** WORK REQUIRED **
Retype the records exactly, with nothing added or dropped.

---- GIVEN RECORDS

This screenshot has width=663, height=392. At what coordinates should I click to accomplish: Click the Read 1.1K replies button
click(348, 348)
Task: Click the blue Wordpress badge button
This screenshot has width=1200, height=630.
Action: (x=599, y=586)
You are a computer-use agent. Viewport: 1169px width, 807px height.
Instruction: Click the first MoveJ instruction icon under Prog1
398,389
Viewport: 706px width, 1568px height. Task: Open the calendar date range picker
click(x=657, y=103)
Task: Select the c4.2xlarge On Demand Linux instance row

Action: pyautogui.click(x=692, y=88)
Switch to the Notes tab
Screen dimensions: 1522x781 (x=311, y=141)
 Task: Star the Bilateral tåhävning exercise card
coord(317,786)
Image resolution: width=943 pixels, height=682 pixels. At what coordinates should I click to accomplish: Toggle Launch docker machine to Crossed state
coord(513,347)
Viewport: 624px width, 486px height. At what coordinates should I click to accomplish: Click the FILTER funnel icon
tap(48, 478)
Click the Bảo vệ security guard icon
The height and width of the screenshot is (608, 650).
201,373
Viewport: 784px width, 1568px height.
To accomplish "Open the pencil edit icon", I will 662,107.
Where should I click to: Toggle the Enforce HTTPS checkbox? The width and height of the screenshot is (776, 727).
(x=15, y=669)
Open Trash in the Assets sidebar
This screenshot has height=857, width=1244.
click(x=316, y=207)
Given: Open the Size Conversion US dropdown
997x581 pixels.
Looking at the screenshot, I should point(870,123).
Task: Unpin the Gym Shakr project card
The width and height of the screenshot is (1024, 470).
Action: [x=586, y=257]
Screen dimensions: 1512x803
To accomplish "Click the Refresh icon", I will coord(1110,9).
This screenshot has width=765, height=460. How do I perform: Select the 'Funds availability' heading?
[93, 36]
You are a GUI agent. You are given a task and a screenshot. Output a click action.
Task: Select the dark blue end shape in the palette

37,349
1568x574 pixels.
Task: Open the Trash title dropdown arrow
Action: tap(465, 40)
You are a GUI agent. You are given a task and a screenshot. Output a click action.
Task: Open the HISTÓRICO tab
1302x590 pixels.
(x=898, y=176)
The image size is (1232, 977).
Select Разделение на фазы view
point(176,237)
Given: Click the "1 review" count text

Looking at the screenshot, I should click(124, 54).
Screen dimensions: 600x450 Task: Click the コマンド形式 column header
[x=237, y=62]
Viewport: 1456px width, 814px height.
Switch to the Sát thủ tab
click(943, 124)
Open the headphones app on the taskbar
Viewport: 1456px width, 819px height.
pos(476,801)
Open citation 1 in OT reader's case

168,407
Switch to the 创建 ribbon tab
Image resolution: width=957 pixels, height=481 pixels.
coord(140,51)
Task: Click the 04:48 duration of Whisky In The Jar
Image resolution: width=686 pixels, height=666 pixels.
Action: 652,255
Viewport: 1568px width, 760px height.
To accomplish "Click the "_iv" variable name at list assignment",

--------

** RESPONSE FOR THIS EXERCISE **
This screenshot has width=663, height=392. At what coordinates should I click to accomplish: Click the Read 1.1K replies button
click(348, 348)
Task: Click the blue Wordpress badge button
This screenshot has width=1200, height=630.
Action: (x=599, y=586)
You are a computer-use agent. Viewport: 1169px width, 807px height.
Instruction: Click the first MoveJ instruction icon under Prog1
398,389
Viewport: 706px width, 1568px height. Task: Open the calendar date range picker
click(x=657, y=103)
Task: Select the c4.2xlarge On Demand Linux instance row

Action: pyautogui.click(x=692, y=88)
Switch to the Notes tab
Screen dimensions: 1522x781 (x=311, y=141)
 Task: Star the Bilateral tåhävning exercise card
coord(317,786)
Image resolution: width=943 pixels, height=682 pixels. At what coordinates should I click to accomplish: Toggle Launch docker machine to Crossed state
coord(513,347)
Viewport: 624px width, 486px height. At what coordinates should I click to accomplish: Click the FILTER funnel icon
tap(48, 478)
Click the Bảo vệ security guard icon
The height and width of the screenshot is (608, 650).
201,373
Viewport: 784px width, 1568px height.
To accomplish "Open the pencil edit icon", I will 662,107.
Where should I click to: Toggle the Enforce HTTPS checkbox? The width and height of the screenshot is (776, 727).
(x=15, y=669)
Open Trash in the Assets sidebar
This screenshot has height=857, width=1244.
click(x=316, y=207)
Given: Open the Size Conversion US dropdown
997x581 pixels.
Looking at the screenshot, I should point(870,123).
Task: Unpin the Gym Shakr project card
The width and height of the screenshot is (1024, 470).
Action: [x=586, y=257]
Screen dimensions: 1512x803
To accomplish "Click the Refresh icon", I will coord(1110,9).
This screenshot has width=765, height=460. How do I perform: Select the 'Funds availability' heading?
[93, 36]
You are a GUI agent. You are given a task and a screenshot. Output a click action.
Task: Select the dark blue end shape in the palette

37,349
1568x574 pixels.
Task: Open the Trash title dropdown arrow
Action: tap(465, 40)
You are a GUI agent. You are given a task and a screenshot. Output a click action.
Task: Open the HISTÓRICO tab
1302x590 pixels.
(x=898, y=176)
The image size is (1232, 977).
Select Разделение на фазы view
point(176,237)
Given: Click the "1 review" count text

Looking at the screenshot, I should click(124, 54).
Screen dimensions: 600x450 Task: Click the コマンド形式 column header
[x=237, y=62]
Viewport: 1456px width, 814px height.
Switch to the Sát thủ tab
click(943, 124)
Open the headphones app on the taskbar
Viewport: 1456px width, 819px height.
pos(476,801)
Open citation 1 in OT reader's case

168,407
Switch to the 创建 ribbon tab
Image resolution: width=957 pixels, height=481 pixels.
coord(140,51)
Task: Click the 04:48 duration of Whisky In The Jar
Image resolution: width=686 pixels, height=666 pixels.
Action: 652,255
Viewport: 1568px width, 760px height.
To accomplish "Click the "_iv" variable name at list assignment",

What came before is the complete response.